%%

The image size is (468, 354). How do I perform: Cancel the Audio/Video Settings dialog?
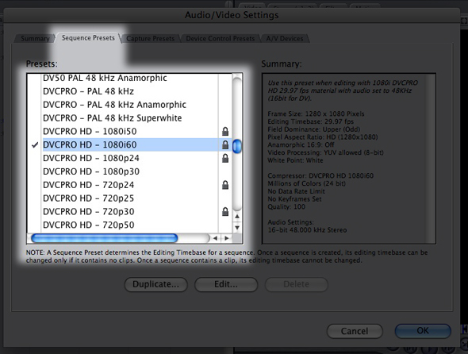pyautogui.click(x=355, y=331)
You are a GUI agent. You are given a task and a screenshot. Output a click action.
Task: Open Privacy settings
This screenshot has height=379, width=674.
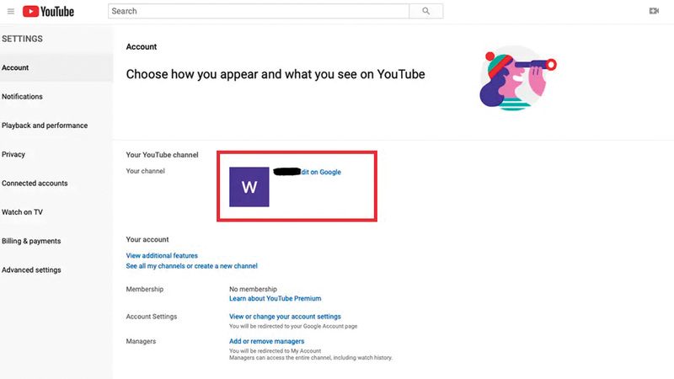tap(13, 154)
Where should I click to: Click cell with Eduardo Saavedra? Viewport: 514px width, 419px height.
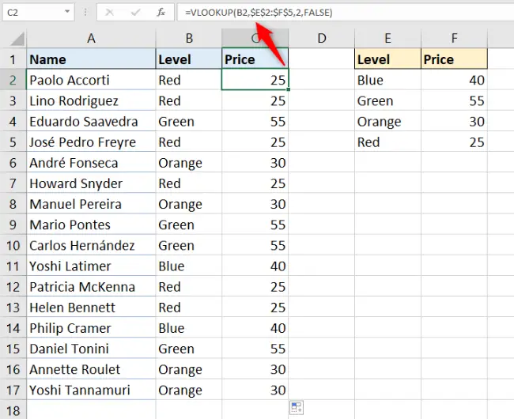tap(91, 122)
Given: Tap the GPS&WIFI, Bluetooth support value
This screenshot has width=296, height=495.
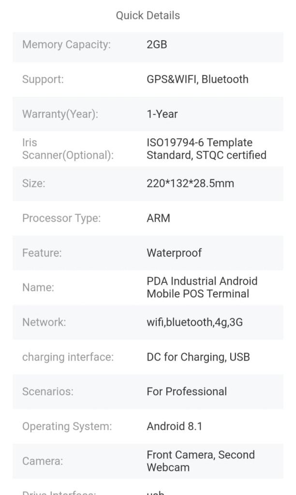Looking at the screenshot, I should tap(197, 79).
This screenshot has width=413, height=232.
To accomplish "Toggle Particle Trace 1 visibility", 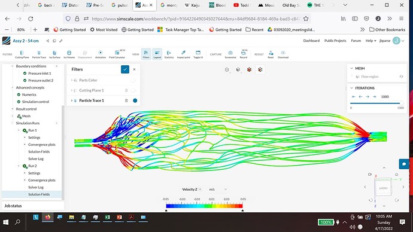I will click(x=135, y=100).
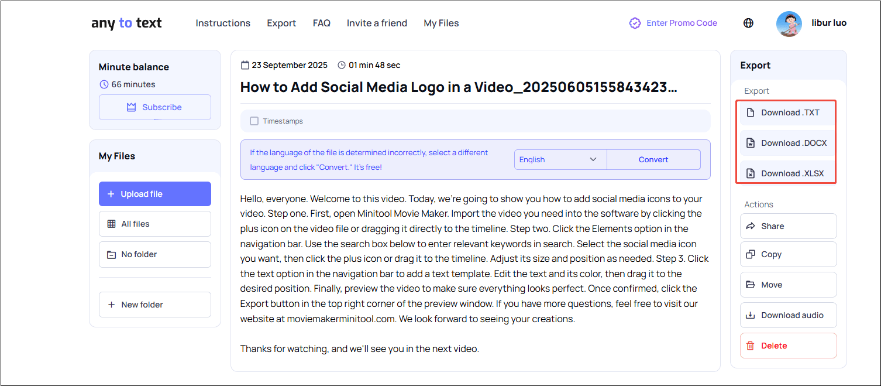881x386 pixels.
Task: Click the user profile avatar
Action: pyautogui.click(x=789, y=23)
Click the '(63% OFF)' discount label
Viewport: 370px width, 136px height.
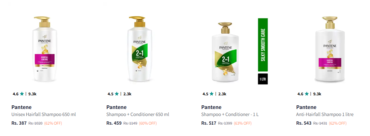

%%

Task to carry out →
Restate word for word every line from the one with "You are a GUI" up to and including the one with "Given: Tap the" in the records above, minus the pictures.

Answer space →
You are a GUI agent. You are given a task and a screenshot. Output a click action.
Task: Open Privacy settings
This screenshot has height=379, width=674.
tap(13, 154)
Where should I click to: Click cell with Eduardo Saavedra? Viewport: 514px width, 419px height.
tap(91, 122)
Given: Tap the GPS&WIFI, Bluetooth support value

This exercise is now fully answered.